それを受け、アスカは「あんたはどうしたいの?」と問答法よろしく尋ね返すのだ。
整理すると、アスカは使命を体現し、シンジは不条理の最中にあり、綾波レイは主要人物でありながら、一方で渦中にはいない。それを好意的に言えばミステリアスと言うのだろうが。
この点が
実存性ではなく本質性に生きる唯一の存在が綾波レイであり、シンエヴァでのアヤナミレイ(仮称)は、初めて「私は綾波じゃない」と否定し、「そっくりさん」という実存と絆を得たのだった。
それを示すために、作中では「アドバンスド・アヤナミシリーズ」が登場する。
「アダムスの器の贄となる、雌雄もなく純粋な魂で創られた穢れなき生命体」と表現される。
アドバンスド(advanced)の意味は、上級の、高等の、高度な、進歩した、進歩的な、先進的な、(時が)進んだ、更けた、進んだ、老けた、等である。
水槽に居た例のアヤナミシリーズよりも上級のアヤナミシリーズという意味でまず間違いない。
なお、Qやシンエヴァで登場したアヤナミは「アヤナミタイプの初期ロット」とされる。
ロットは、同じ条件で製造する製品の最小の単位(群)であり、最初の頃に生産された製品群を意味する。
こういった事柄を背景にしつつ、綾波レイは仮称を経て、そっくりさんとなり、その過程によって改めてシンジに「綾波は綾波だ」と実存を認められる。
おはよう
おやすみ
ありがとう
さようなら
これらがその表れでもある。この言葉をまことに使っていた人物はそうそういない。これは先に述べた組織利害と絆の差異である。
つまり、儀式と戦闘という二要素だけを本来、追求するべき世界観に、綾波レイのみが絆という別ベクトルを有しているのだ。戦闘目的の兵力でないことは、冒頭の戦績が残念ながら示している通りだ。

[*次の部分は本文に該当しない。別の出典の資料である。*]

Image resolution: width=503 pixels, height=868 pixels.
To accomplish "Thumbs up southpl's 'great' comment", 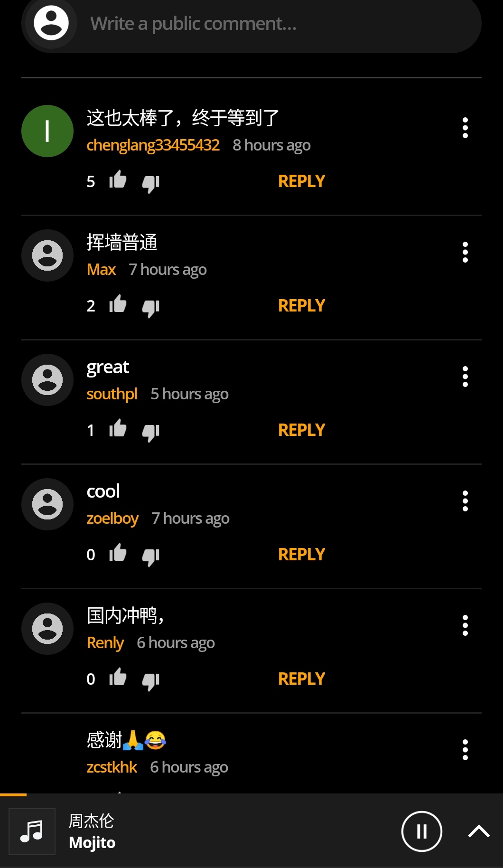I will click(118, 429).
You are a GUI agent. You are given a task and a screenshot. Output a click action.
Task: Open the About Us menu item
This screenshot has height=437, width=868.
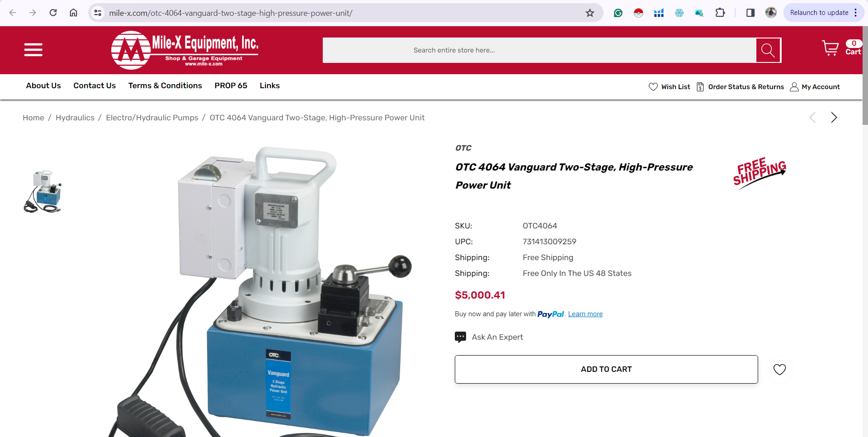click(x=43, y=86)
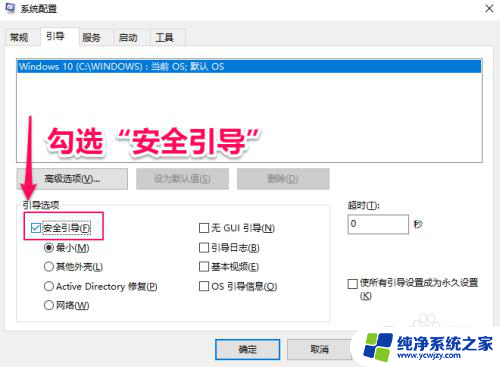Screen dimensions: 500x367
Task: Tick the OS 引导信息 checkbox
Action: 203,286
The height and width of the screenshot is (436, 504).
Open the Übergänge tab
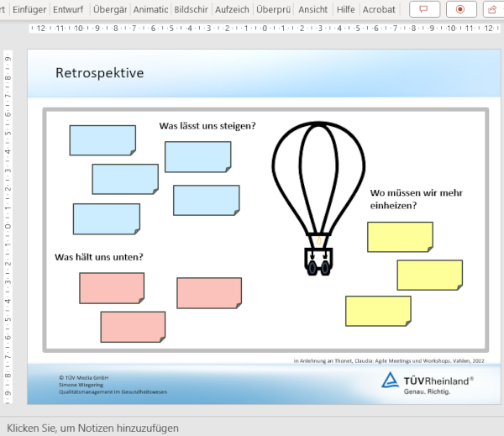click(110, 9)
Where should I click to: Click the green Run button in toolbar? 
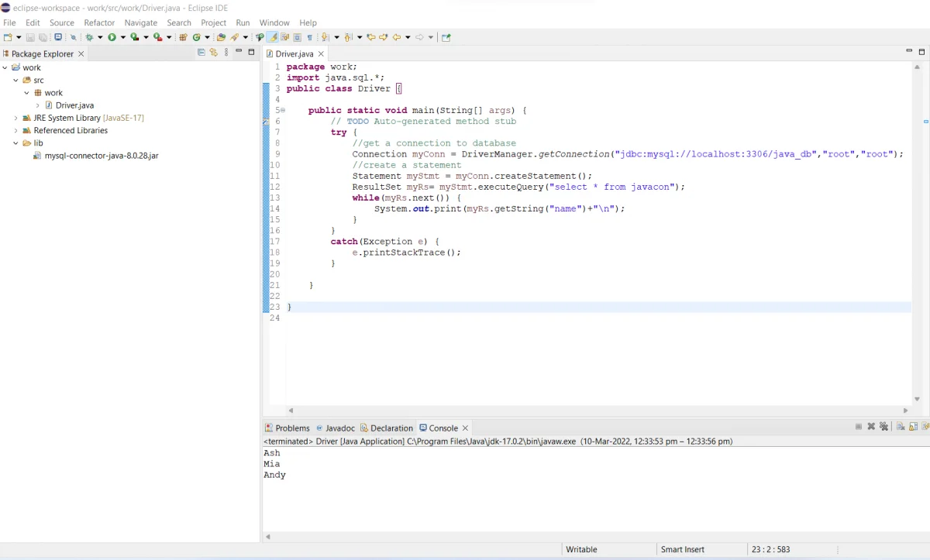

それこそ、「こういうときどんな顔をすればいいかわからないの」と言っていた綾波レイがいかにして絆という側面から世界にアプローチできるのかという実験である。
その非現実的・願望的なアプローチは、『風の谷のナウシカ』におけるナウシカと似ているとさえ言える。
まさしくアスカが民(組織)を思い、敵を憎み闘うヒロイン・クシャナであるのに対し、表面的でないにせよ、絆ゆえに使徒と闘う綾波レイはナウシカの如き『奇跡』で幕を閉じる。
(その奇跡すらも老人たちはシナリオ通りをほくそ笑む訳だが)
つまり、綾波レイが本作に必要であったのは、キャラクター間や実存的な『対立構造』を表面化させるためであり、言ってしまえば、引き立たせる役目すらある。
シンジもアスカもその他のキャラも、案外、同じ悩みを別の視点で悩んでいるだけとも言えるのに対し、綾波レイは実存的でないからこそ、疑いを持つ余地が当初はなく、そしてそれを視聴者が親しんできた頃に、改めて問うことで、さらに視聴者はその世界に惹き込まれる、というシステムが成り立つ。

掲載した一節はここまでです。